Extracted records

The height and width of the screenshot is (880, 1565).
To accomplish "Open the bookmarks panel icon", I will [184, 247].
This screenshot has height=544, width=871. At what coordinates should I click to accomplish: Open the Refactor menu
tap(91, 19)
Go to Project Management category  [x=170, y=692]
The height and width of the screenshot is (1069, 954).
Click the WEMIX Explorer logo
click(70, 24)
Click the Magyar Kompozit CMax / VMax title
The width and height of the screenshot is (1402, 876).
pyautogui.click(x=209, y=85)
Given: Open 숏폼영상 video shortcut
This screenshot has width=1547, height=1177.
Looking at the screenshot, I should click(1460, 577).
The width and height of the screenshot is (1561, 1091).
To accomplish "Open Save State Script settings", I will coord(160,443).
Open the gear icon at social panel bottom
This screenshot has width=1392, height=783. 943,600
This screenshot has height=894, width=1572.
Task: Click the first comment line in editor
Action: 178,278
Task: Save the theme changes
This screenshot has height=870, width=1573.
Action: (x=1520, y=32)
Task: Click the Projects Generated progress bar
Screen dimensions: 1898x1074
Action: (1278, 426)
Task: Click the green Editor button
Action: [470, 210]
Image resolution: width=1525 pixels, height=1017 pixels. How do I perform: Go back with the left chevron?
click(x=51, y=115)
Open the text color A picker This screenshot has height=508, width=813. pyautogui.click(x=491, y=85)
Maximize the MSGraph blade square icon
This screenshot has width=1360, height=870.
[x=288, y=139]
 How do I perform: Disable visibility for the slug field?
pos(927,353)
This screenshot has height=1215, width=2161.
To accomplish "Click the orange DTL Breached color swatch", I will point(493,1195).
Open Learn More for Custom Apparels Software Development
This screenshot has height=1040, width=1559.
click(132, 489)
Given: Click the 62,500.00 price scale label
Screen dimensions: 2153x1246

▸ What needs to be done: When a line in the data contains "Given", return it as written.

▸ Exercise result:
Given: Open 숏폼영상 video shortcut
Given: Click the 62,500.00 price scale label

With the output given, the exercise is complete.